* WORK TASK *
Restate word for word the lines below that run from the one holding "Given: View the 3.3K Retweets list" through the one holding "You are a GUI", inclusive. Pictures don't belong in the copy.

== Segment start ==

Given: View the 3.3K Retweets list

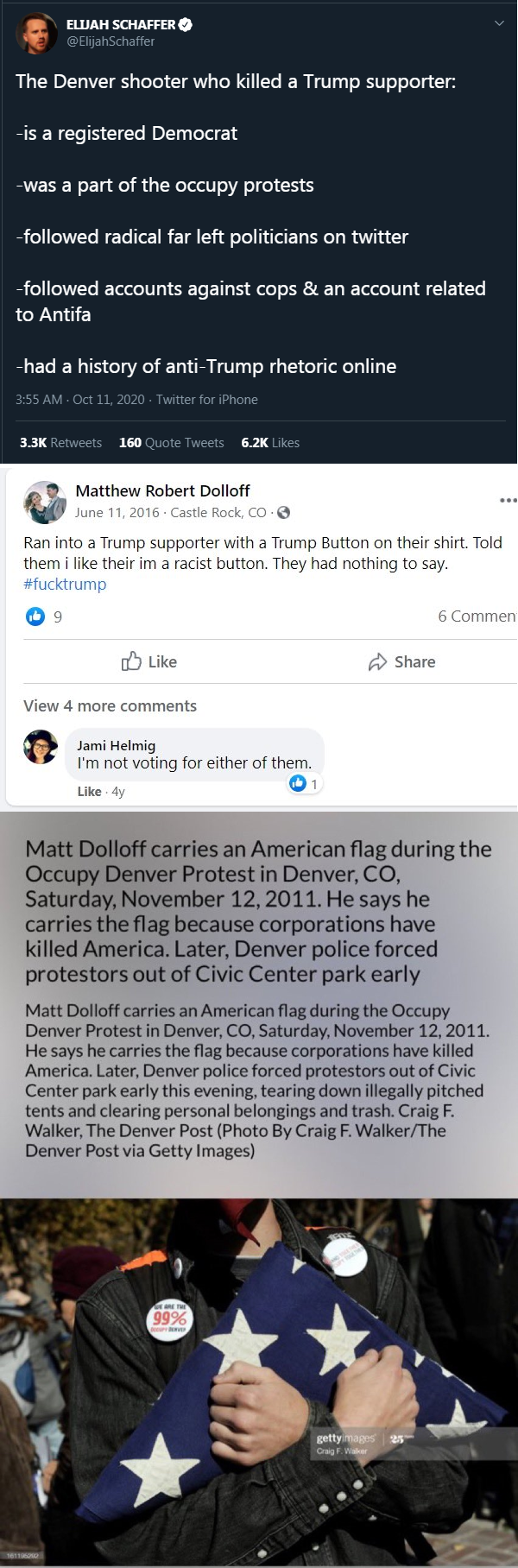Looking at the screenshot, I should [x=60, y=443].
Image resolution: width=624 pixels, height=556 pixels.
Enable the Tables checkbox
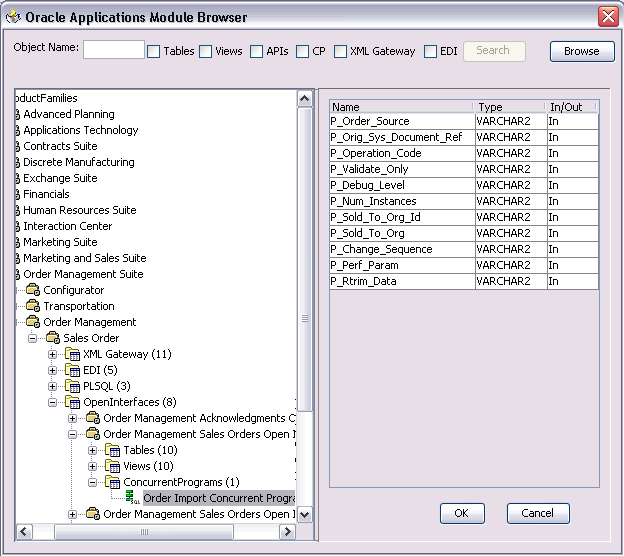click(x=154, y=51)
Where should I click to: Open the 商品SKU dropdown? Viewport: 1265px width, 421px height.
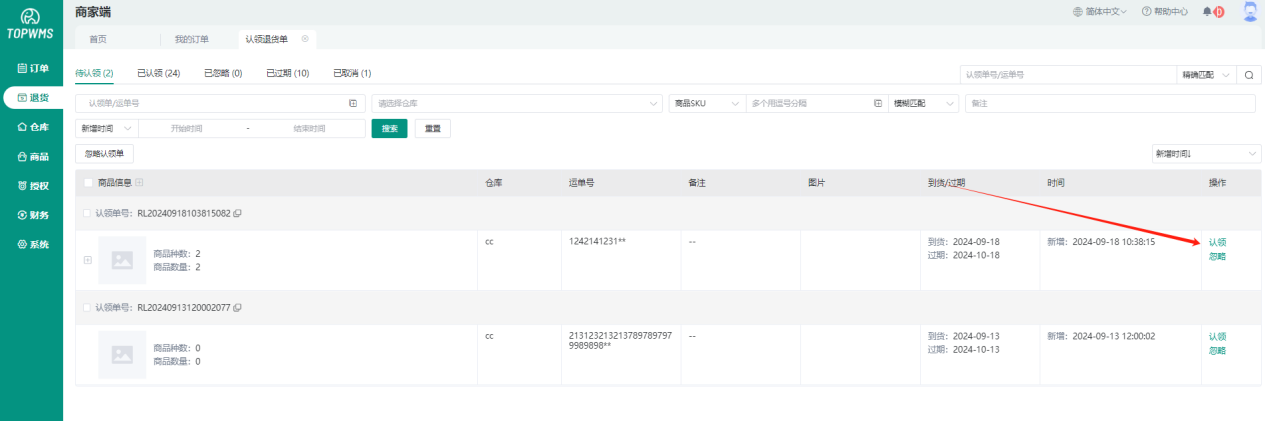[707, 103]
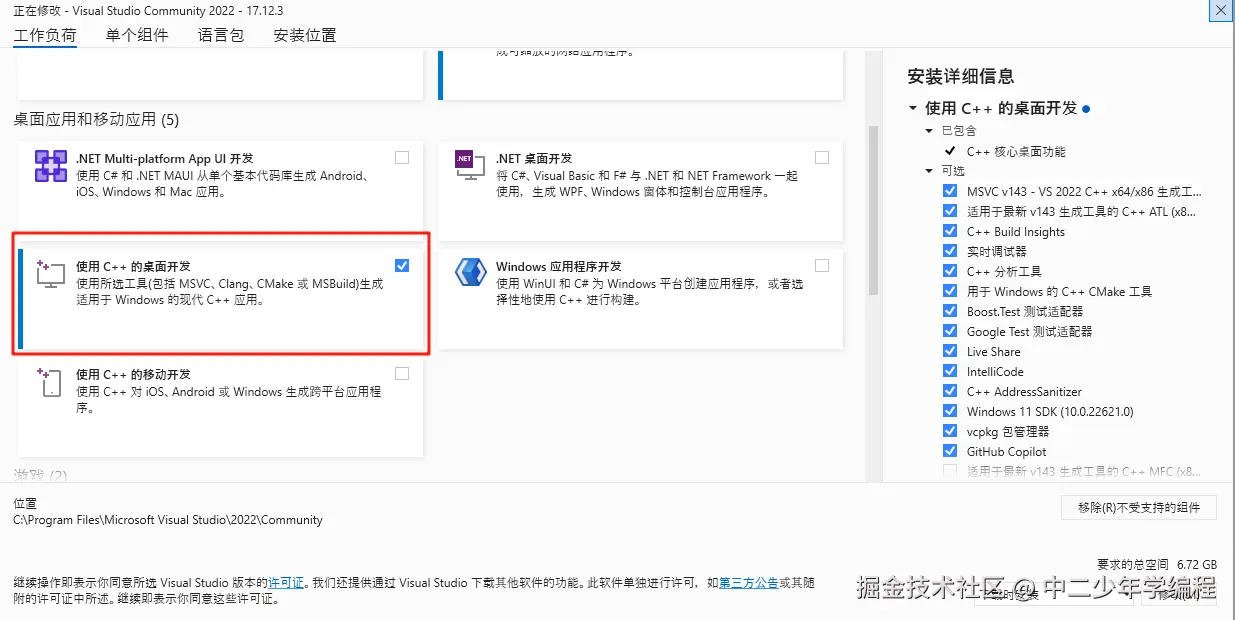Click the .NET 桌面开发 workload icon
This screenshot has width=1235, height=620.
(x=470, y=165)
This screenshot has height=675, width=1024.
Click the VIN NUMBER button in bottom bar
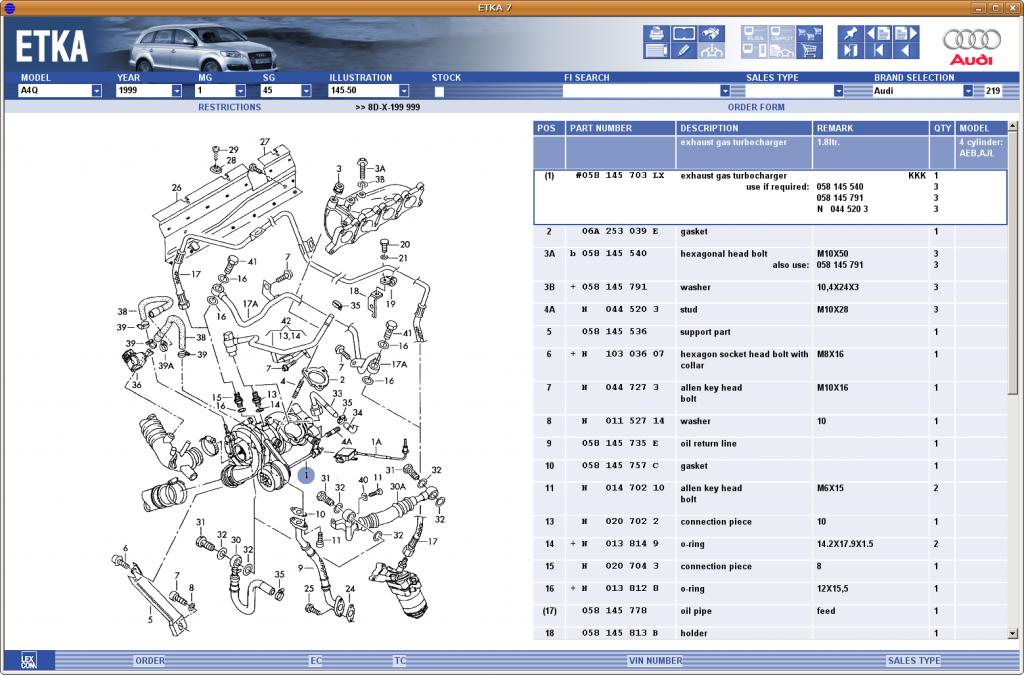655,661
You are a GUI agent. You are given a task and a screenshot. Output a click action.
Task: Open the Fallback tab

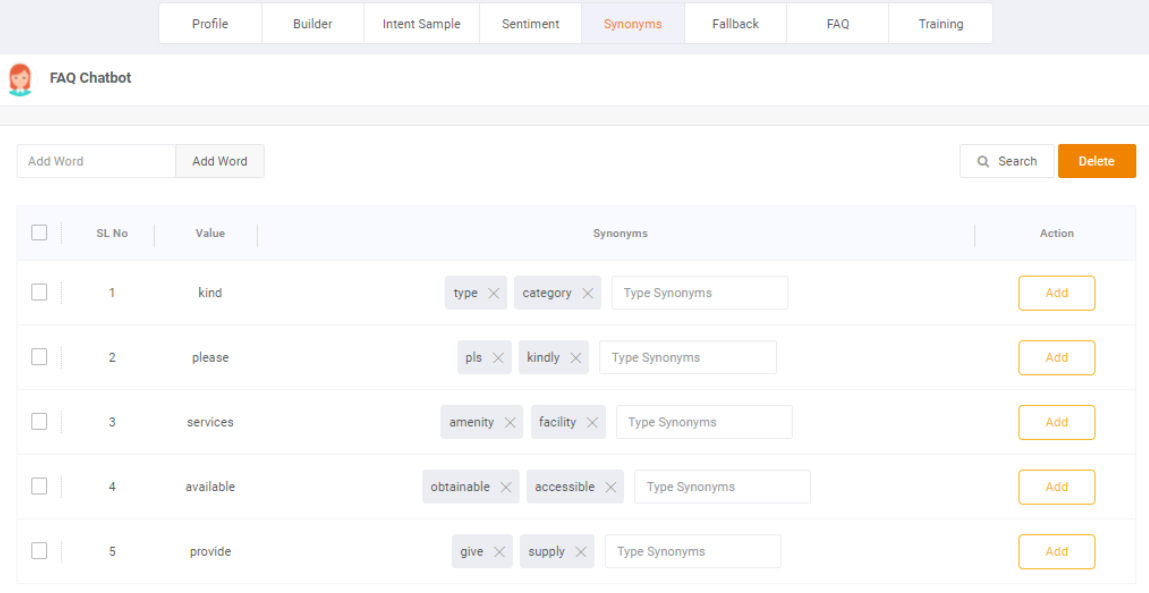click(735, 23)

== Segment end ==
== Segment start ==

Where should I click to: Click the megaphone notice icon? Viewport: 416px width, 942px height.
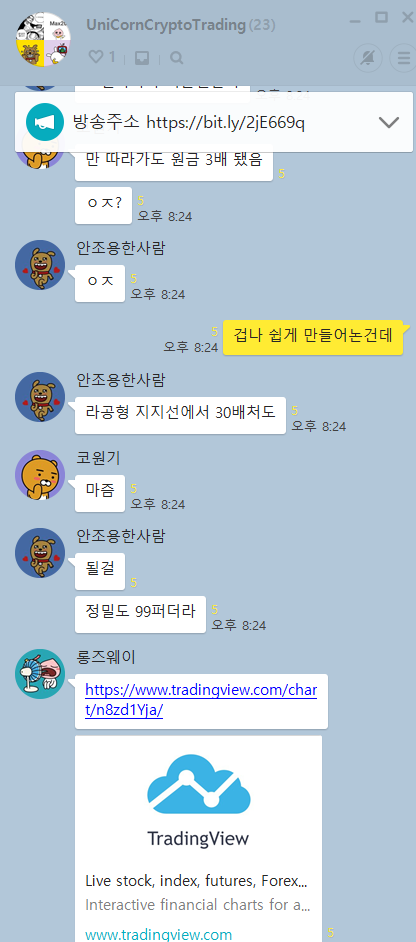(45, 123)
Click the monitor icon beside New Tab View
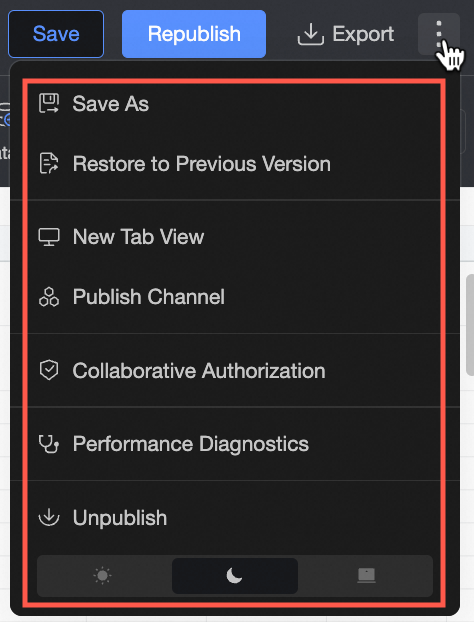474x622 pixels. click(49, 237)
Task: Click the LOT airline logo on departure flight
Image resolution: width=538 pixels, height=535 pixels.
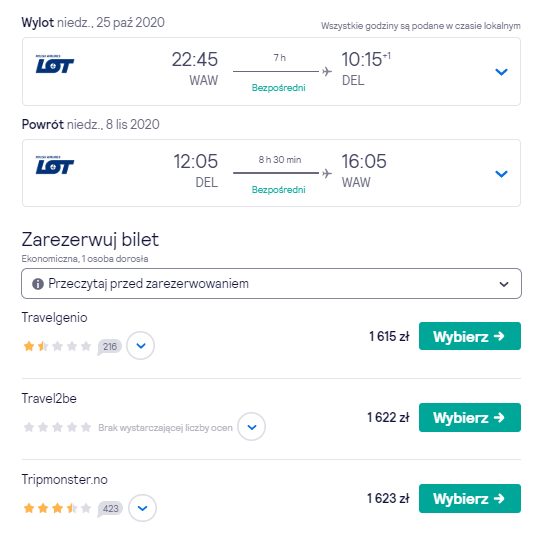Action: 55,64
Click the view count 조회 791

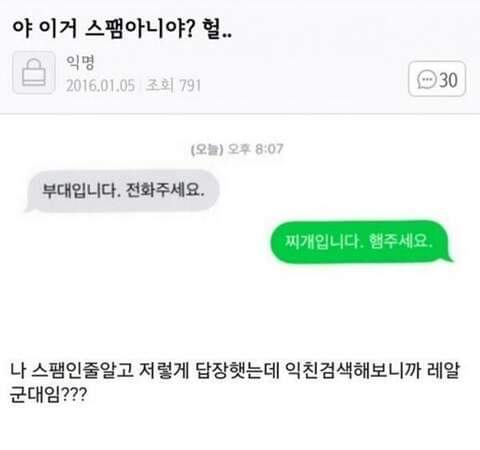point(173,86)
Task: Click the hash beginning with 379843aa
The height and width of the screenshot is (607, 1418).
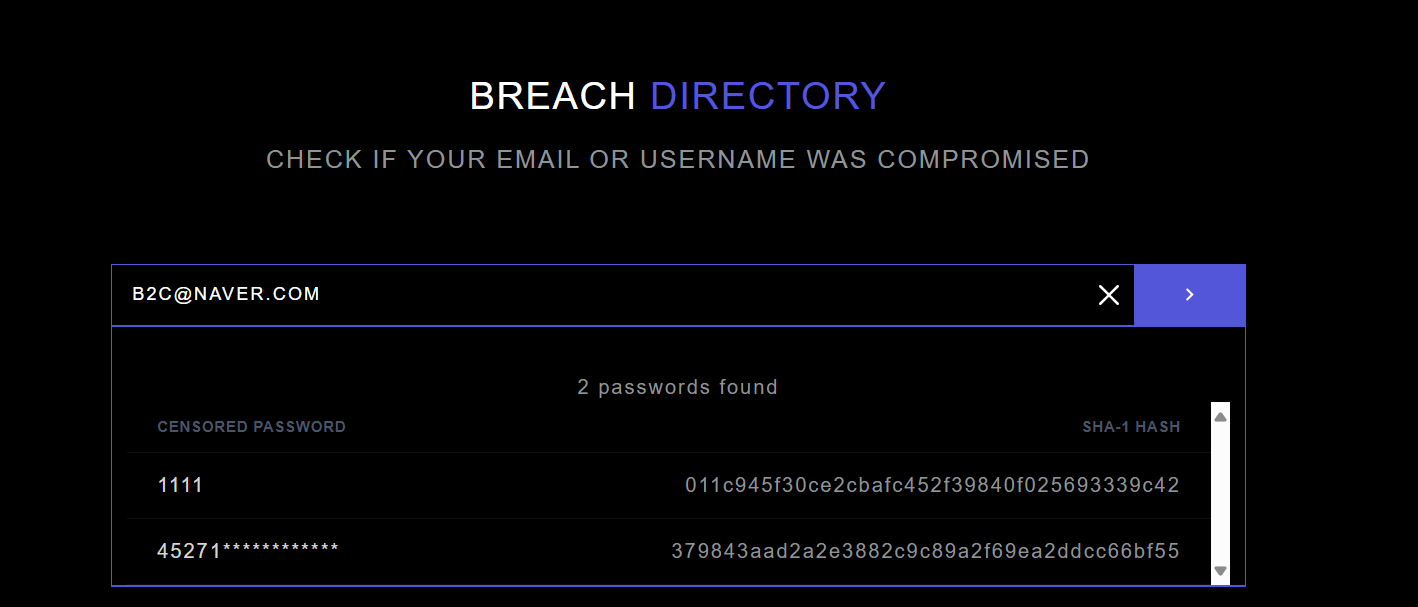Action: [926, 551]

== Segment end ==

* REPLY TO THE EXERCISE *
Given: View the 3.3K Retweets list

Looking at the screenshot, I should [x=60, y=443].
Image resolution: width=624 pixels, height=556 pixels.
Enable the Tables checkbox
click(x=154, y=51)
Where should I click to: Open the 商品SKU dropdown? Viewport: 1265px width, 421px height.
[707, 103]
Click the .NET 桌面开发 workload icon
This screenshot has width=1235, height=620.
(x=470, y=165)
This screenshot has height=675, width=1024.
Click the VIN NUMBER button in bottom bar
655,661
You are a GUI agent. You are given a task and a screenshot. Output a click action.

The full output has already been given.